In responding to the incident, many community leaders have had to traverse a minefield.

The mayor, Councilman Bernard Parks and state Sen. Mark Ridley-Thomas had been present at the gala, but all left before Lee's address. In response to the controversy, Villaraigosa broadly condemned racism in any form and at any time. The AJCommittee and the ADL looked for a way to move forward regardless of what Lee had said.

"Unapologetic anti-Semitism has a much different feeling than this thing," said Amanda Susskind, the ADL's regional director, who has acted as a liaison between Ziman and Lee. "It doesn't mean that either side is right or wrong, or what he said or she said -- I wasn't there.... But I would say there is always room for more discussion, dialogue and sensitivity."

Ziman wants to organize a summit of rabbis and Christian ministers to discuss things that shouldn't be said "by people who are the voice of God" and spent last Thursday and Friday discussing this with The Federation's Gold and Uri Herscher, president and CEO of the Skirball Cultural Center, as well as friends in the black community.

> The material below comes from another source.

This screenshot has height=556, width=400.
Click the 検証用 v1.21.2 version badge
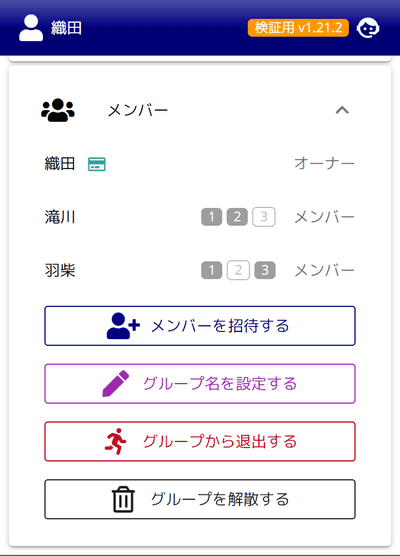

"I'm hoping that the whole country will take notice, and no reverend will ever say anti-Semitic things in their sermons," Ziman said. "And I am hoping that the African American and Jewish communities will come together and understand that we have a lot more in common than differences and that we can help each other.

"I am more committed than ever to get members of the Jewish community to come with me into the inner city and the schools we work with. That way, the children will see that the Jewish community cares about them and wants to help. This is not about politics," she continued. "This is really about standing up to anti-Semitism."